Whenever the word "Screen" turns up in a line of the data below, copy that line.
Start of Block
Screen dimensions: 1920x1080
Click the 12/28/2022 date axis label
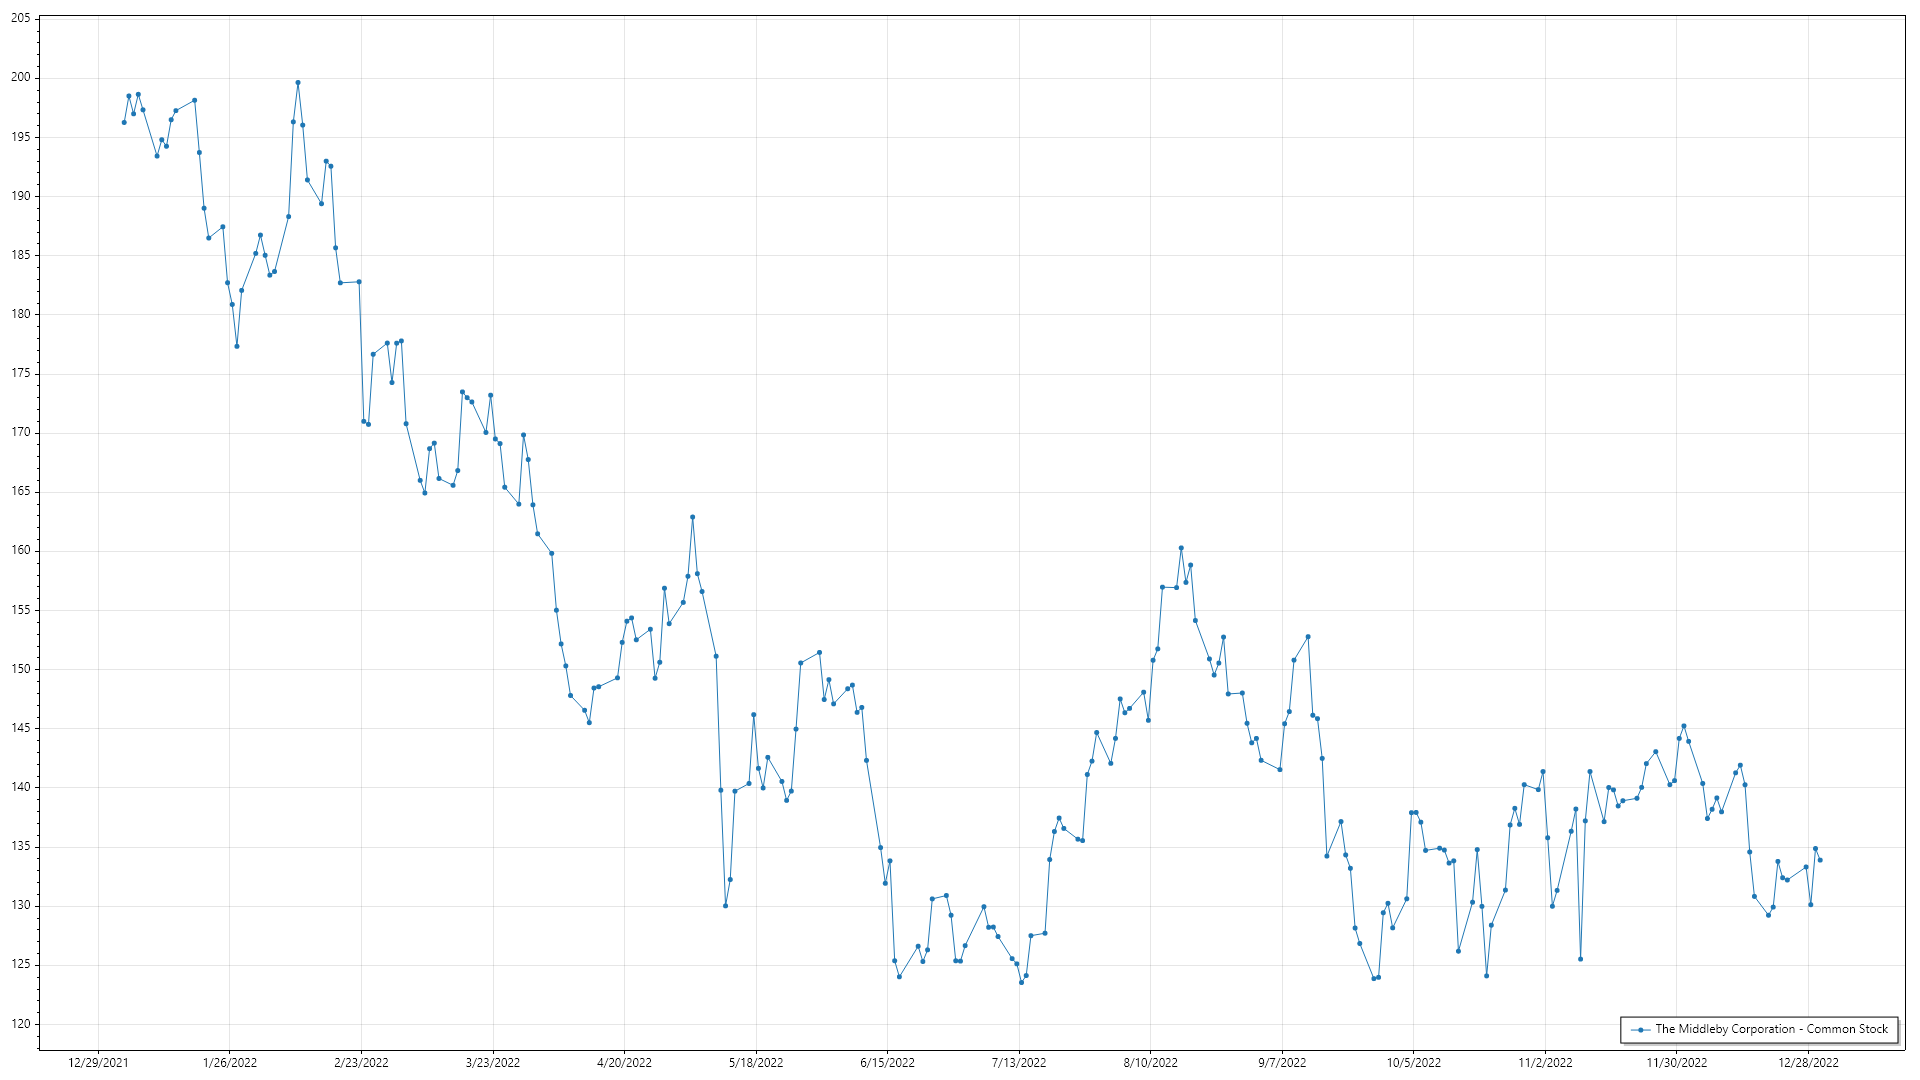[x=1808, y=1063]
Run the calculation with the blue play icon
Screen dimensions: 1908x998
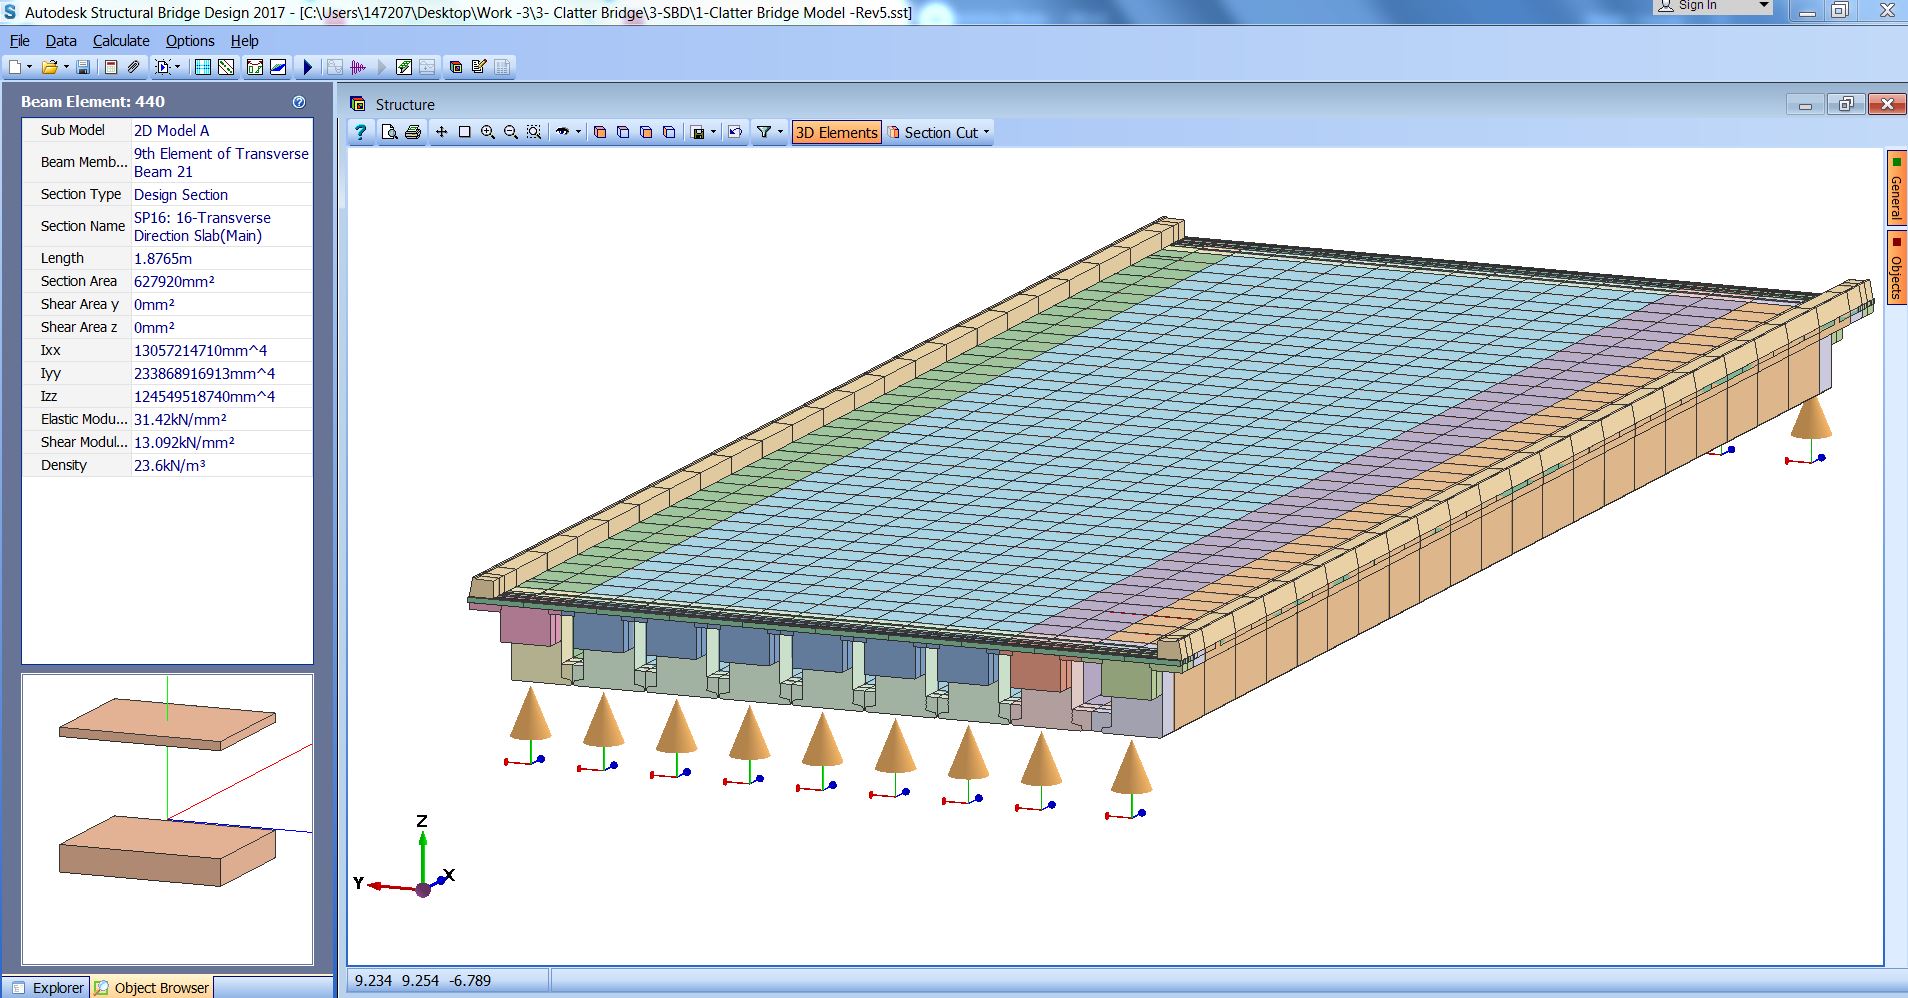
End of Block
### Answer to the problem
Screen dimensions: 1920x1080
Screen dimensions: 1908x998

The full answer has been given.